A lesbian couple in Israel sought the right to have a child through surrogacy before a seven member justice panel in the state’s High Court of justice. They wanted the entire procedure to take place in Israel and not in some other country overseas. The members of the panel urged the couple to accept the offer of the Health Ministry. The offer was to have only a part of the procedure done in Israel. However, the couple rejected this offer and at present, they are waiting for the final verdict.
This is the case of Liat Moshe and Dana Glisko who have been in a relationship for about 10 years now. When Moshe couldn’t succeed in conceiving via artificial insemination, she wanted to have an egg extracted from her ovary and get it implanted in Glisko’s womb.
But this wish of theirs couldn’t get fulfilled. The current law of Israel allows only heterosexual couples to carry out the entire surrogacy procedure there. Homosexual couples need to go overseas for the purpose. It was this discriminatory law that compelled Moshe and Glisko to place the petition in the court.
Before the hearing at Court, the Health Ministry had offered the couple a suggestion – Moshe could have her egg extracted in Israel but the process of implantation would have to be done overseas. In fact, several justice members also had urged this couple to accept this offer.
According to Supreme Court President Asher Gruins, “Everyone understands that the Health Ministry has taken a very significant step considering the law’s provisions…Therefore, its worth seriously considering the proposal.”
But not only did the couple think that the law was discriminatory but Moshe faced other problems too.

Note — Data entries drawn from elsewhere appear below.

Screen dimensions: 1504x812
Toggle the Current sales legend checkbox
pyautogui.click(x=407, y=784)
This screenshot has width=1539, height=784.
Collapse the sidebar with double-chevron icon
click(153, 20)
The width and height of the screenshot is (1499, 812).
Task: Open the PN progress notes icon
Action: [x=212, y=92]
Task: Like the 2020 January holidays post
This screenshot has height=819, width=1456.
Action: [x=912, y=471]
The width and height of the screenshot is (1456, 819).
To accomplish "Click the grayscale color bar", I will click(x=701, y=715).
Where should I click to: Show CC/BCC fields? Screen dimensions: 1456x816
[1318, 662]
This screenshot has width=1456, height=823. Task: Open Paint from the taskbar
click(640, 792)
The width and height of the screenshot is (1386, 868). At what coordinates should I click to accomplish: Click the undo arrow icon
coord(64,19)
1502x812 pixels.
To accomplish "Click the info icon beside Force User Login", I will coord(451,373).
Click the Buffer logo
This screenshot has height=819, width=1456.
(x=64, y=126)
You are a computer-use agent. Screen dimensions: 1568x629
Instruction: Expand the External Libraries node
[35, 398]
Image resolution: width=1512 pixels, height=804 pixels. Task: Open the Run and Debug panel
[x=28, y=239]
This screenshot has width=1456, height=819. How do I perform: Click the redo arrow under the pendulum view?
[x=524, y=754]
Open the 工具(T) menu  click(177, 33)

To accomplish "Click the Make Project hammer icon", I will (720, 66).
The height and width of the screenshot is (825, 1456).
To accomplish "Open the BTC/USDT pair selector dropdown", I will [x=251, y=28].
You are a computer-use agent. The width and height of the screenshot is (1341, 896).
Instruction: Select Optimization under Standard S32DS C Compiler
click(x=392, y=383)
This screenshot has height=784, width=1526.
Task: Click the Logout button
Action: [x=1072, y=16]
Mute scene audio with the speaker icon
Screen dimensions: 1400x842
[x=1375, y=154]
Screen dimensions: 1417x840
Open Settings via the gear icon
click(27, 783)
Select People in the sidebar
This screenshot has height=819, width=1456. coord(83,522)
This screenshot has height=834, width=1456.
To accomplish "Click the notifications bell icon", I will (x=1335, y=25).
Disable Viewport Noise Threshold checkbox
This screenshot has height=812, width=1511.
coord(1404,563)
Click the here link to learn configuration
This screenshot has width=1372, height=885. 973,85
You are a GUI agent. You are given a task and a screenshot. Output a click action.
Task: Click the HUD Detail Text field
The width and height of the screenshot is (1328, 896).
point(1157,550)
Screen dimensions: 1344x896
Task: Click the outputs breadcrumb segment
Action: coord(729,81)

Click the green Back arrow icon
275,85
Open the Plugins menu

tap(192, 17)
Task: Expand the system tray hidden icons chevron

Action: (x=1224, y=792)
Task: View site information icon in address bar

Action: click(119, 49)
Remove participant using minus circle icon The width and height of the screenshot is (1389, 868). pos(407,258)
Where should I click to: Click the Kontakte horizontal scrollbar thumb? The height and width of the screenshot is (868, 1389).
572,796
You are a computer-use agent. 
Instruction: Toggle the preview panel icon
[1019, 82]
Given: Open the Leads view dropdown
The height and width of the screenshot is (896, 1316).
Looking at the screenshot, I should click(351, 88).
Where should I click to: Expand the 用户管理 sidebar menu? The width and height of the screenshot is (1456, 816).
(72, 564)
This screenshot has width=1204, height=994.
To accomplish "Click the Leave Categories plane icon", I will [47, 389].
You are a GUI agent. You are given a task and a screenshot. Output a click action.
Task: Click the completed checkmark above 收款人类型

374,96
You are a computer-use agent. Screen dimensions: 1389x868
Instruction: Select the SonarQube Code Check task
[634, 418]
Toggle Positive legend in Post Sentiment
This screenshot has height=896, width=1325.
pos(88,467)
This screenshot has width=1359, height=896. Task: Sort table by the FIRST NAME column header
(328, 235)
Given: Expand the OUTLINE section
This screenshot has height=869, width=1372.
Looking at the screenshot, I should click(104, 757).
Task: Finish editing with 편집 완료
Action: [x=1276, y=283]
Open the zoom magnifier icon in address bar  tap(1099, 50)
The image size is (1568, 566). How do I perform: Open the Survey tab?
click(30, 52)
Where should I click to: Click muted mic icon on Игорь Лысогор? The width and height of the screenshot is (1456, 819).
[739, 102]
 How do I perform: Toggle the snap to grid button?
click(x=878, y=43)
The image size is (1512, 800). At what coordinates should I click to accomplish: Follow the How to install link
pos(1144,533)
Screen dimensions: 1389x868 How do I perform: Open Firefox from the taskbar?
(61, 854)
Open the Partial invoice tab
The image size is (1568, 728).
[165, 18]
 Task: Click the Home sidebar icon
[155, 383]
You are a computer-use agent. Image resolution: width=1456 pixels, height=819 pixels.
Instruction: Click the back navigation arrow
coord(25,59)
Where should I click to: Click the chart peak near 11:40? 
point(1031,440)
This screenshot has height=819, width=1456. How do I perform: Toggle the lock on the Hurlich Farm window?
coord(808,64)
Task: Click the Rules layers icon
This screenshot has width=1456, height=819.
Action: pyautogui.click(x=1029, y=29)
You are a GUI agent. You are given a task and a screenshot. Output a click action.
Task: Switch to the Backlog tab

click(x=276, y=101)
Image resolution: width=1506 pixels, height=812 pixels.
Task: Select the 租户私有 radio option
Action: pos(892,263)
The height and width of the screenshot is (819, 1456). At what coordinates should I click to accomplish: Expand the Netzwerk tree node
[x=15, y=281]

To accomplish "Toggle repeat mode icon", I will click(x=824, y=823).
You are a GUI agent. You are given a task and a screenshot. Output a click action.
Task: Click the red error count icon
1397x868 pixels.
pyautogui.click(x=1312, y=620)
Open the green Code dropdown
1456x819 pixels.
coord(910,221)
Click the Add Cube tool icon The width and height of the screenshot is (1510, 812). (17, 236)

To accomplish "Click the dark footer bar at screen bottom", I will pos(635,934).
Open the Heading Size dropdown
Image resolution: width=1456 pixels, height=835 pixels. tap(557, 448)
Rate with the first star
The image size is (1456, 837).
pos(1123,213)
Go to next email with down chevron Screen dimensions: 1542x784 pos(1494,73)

Moshe stated that her profession of a career official in IDF (Israel Defense Forces) did not allow her to get any surgery done abroad.
Particularly for Moshe, it was a tough situation because while on one hand she had sworn her loyalty to the state, on the other hand, it was the same state she was forced to fight against.
Moreover, the surrogacy procedure, when done abroad was going to cost a lot – around $3,000 but sadly the IDF would not pay for it.
And the list of troubles didn’t even end here. The couple was also concerned about the success of the surrogacy program –taking a frozen embryo abroad and then implanting it – it is not the same as implanting it while it is fresh.
But in the face of all these troubles, there is still hope – a public committee headed by Shlomo Mor-Yosef also recommended in May of 2012 that the law should change in favor of single individuals and homosexual couples.
And the last news is that the Israeli Government is working on the legislation but it is not yet clear if any changes are about to be implemented. Hopefully countries like Israel will be more open to homosexual surrogacy in the near future and couples like Liat Moshe and Dana Glisko will have an easier time as they attempt to experience the bliss of a complete family.